Le miró con una sonrisa jovial, por encima de las gafas.

—Quizá entonces dejes de ser para mí el hijo de Fernando, y seas Carlos.

Carlos, sin embargo, no sonreía, ni la miraba siquiera. Con la vista baja, revolvía inútilmente la sopa con la cuchara. Sus cautelas no le habían servido para evitar una conversación de tema imprevisible y cuyas causas no podía imaginarse.

—No esperabas esto, ¿verdad? O, al menos, no lo esperabas tan pronto.

—Desde luego, no lo esperaba.

—Es posible que haya sido un poco brusca, y que las conversaciones serias debiera haberlas dejado para más tarde o para dentro de algunos días. Pero, ya lo ves, salió solo. No obstante, no hay por qué hablar de esto ahora.

—Sin embargo, hemos comenzado.

—He comenzado yo, porque tú no has dicho nada.

—Estoy algo confuso. Lo inesperado no es sólo que me hable usted de mis padres. Usted misma es inesperada.

Doña Mariana rió.

—En cuatro años de correspondencia, tuviste tiempo de darte cuenta de que soy una vieja loca. Pero, loca o no, soy la única superviviente de unos acontecimientos a los que debes la vida. Si te los ocultase, andarías por el mundo como un hijo de nadie. Porque yo pienso que no basta tener un nombre, y aparecer en un registro como hijo de Fulano y Fulana. Fulano y Fulana son siempre algo más que ¡in nombre, y es por ese algo por lo que somos verdaderamente hijos de nuestros padres. Lo demás…

Se interrumpió. Tomó apresuradamente unas cucharadas de sopa, pero no era la sopa lo que importaba en aquel momento.

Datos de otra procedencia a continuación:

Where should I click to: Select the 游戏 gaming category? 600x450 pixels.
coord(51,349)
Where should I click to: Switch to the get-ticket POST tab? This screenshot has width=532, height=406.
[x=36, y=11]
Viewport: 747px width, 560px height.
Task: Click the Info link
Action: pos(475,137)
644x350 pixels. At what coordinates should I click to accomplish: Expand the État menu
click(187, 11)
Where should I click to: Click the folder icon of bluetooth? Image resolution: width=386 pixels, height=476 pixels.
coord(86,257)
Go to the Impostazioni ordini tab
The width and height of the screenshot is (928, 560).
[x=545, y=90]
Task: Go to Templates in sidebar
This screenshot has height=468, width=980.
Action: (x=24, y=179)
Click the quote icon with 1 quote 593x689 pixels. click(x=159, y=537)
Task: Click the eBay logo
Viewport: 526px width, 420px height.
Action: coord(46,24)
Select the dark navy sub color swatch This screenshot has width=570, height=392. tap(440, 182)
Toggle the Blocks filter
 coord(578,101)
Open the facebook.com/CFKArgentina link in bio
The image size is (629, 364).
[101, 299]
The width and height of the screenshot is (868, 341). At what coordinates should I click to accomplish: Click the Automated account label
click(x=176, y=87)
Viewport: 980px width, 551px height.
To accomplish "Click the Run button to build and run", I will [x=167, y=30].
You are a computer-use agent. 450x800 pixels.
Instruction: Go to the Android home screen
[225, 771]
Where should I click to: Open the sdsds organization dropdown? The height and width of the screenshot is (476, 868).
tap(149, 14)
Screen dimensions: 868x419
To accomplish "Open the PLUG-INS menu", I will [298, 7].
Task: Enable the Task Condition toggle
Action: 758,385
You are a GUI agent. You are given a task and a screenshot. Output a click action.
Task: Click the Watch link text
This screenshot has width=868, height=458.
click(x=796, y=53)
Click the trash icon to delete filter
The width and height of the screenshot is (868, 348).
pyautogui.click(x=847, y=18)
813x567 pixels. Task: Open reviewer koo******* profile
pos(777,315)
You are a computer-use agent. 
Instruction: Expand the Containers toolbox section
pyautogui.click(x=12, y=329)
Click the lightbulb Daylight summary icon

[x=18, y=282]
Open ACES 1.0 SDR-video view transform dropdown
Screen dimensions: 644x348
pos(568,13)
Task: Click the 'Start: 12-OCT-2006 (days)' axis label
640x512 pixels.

—Yo, por ejemplo —dijo luego, con sencillez—, he tenido un hijo que no tiene mío más que la vida física y el dinero.

Entraba la
Rucha
con el pescado, y doña Mariana volvió a enmudecer.

Cuando quedaron solos de nuevo, Carlos le respondió:

—Creí que era usted soltera.

—Lo soy.

Carlos bajó la voz al responder.

—No creo haber dado lugar, ni haber pretendido, que usted hiciera una confidencia de esa naturaleza.

—Lo primero que te dirán en Pueblanueva —interrumpió ella, como sin darle importancia— es que doña Mariana Sarmiento ha tenido un hijo de soltera. Tienen necesidad de decirlo a todo el mundo, y más a ti. Te lo dirán, además, bien adobado de mentiras. Pero, aunque así no fuera, te lo hubiera dicho igual. Acabarás comprendiendo por qué, entre nosotros, las cosas tienen que quedar claras, y es natural que sea yo la que empiece.

Entraba otra vez la
Rucha
.

—Ahora bien: todo esto puede quedar para más tarde. Empiezo a pensar que ha sido prematuro. Yo debía de haberte preguntado cosas tuyas.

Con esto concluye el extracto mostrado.